— Artículo —
Acerca de la mentira

by Equipo de Hesiquia blog en 13 diciembre, 2009

IX

CONFERENCIA

SOBRE LA MENTIRA

De Abba Doroteo

96. Hermanos, deseo recordarles algunas pequeñas cosas respecto a la mentira. Se debe a que no los veo para nada ocupados en cuidar su lengua, y eso nos lleva fácilmente a numerosas faltas. Comprendan, hermanos, que en todo se contraen hábitos, sea para bien o para mal, y no dejaré de repetirlo. Hace falta mucha vigilancia para no dejarse sorprender por la mentira.

Pues ningún mentiroso está unido a Dios; la mentira es extraña a Dios. Está escrito en efecto: la mentira viene del maligno, … y él es mentiroso y padre de la mentira (Jn 8, 44). Así, el diablo es llamado padre de la mentira. Al contrario, Dios es la Verdad ya que él mismo dijo: Yo soy el Camino, la Verdad y la Vida (Jn 14, 6).

Fíjense de quién se separan y a quién se unen por la mentira: al Maligno. Por lo tanto si queremos realmente ser salvados, debemos amar la verdad con todas nuestras fuerzas y con todo nuestro ardor, cuidándonos de toda mentira, para no ser separados de la verdad y de la vida.

— Datos proporcionados —
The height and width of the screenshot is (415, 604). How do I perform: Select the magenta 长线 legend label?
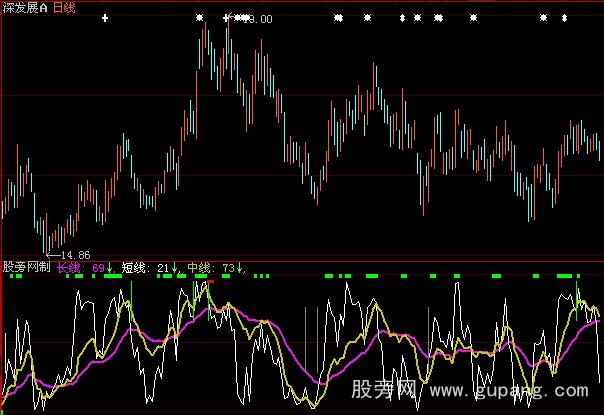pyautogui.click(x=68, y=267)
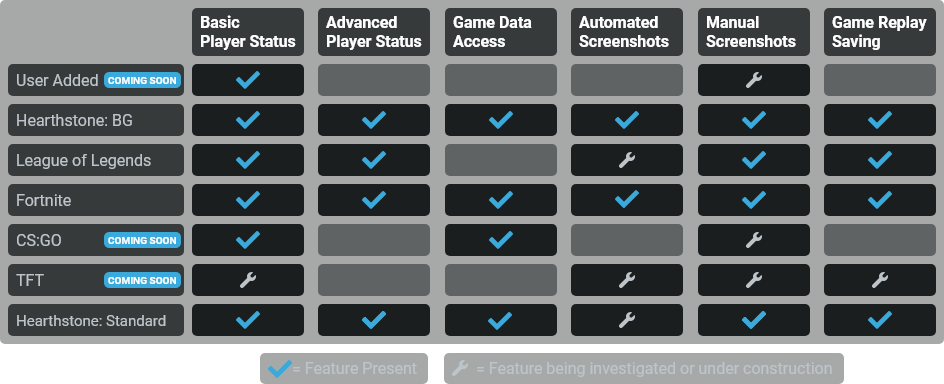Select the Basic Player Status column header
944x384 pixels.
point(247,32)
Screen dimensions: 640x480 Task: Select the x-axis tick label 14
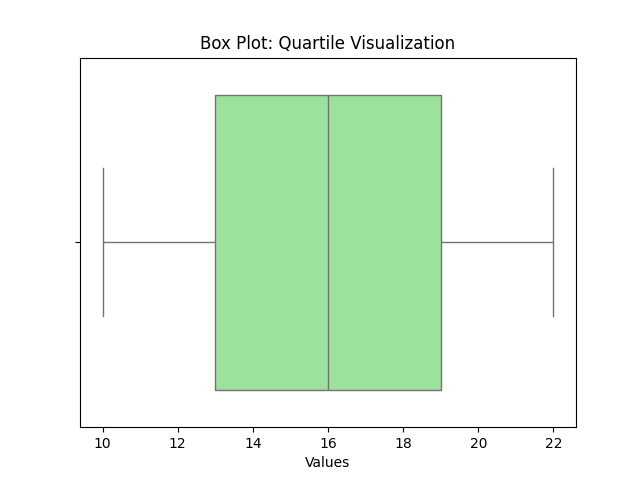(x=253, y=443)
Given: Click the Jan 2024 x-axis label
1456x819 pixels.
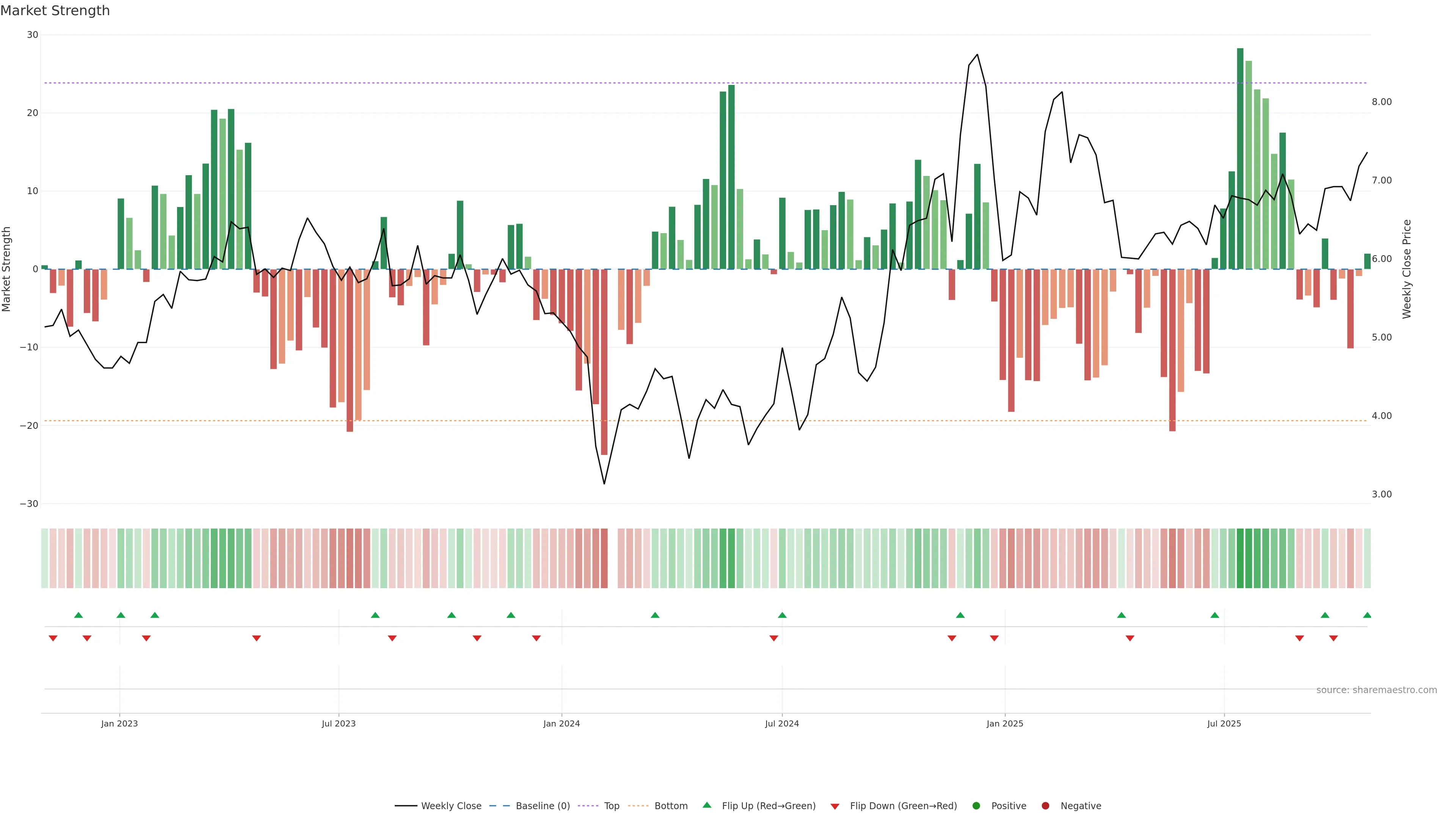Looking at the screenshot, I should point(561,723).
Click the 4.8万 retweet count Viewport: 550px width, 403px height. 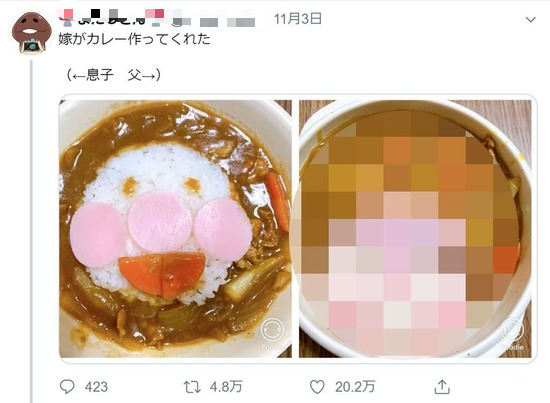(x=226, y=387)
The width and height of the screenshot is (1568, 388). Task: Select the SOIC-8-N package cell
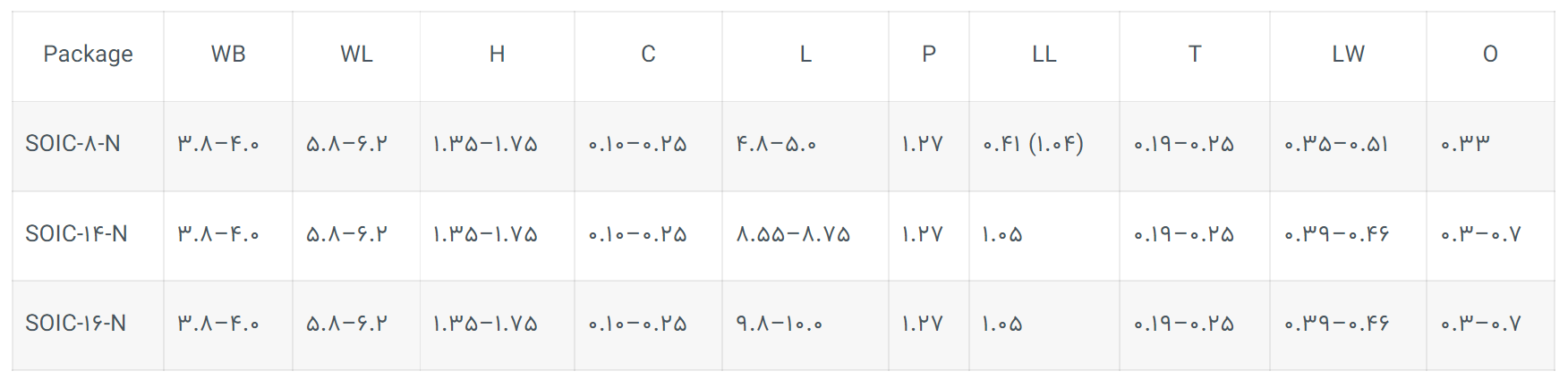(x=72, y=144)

— Requisitos de la tarea —
Prosiga la conferencia sobre la mentira desde su última oración, con dos o tres párrafos más que conserven el tono y el estilo del texto.

— Respuesta —
97. Hay tres formas diferentes de mentir: con el pensamiento, con la palabra o con la vida misma. Miente con el pensamiento aquel que acepta las sospechas. Si ve a alguien hablando con su hermano, piensa: “Es de mí de quien hablan”. Si dejan de hablar sigue sospechando que es a causa de él. Si alguien dice una palabra supone que es para hacerle daño. En fin, con cualquier motivo sospecha de su prójimo y se dice:

“Por mí ha hecho eso, por mi ha dicho aquello; por tal razón ha hecho eso otro”. Así es el que miente con el pensamiento: no se basa en la verdad, sino en conjeturas. De allí las curiosidades indiscretas, las murmuraciones, el hábito de estar a la escucha, de discutir, de juzgar.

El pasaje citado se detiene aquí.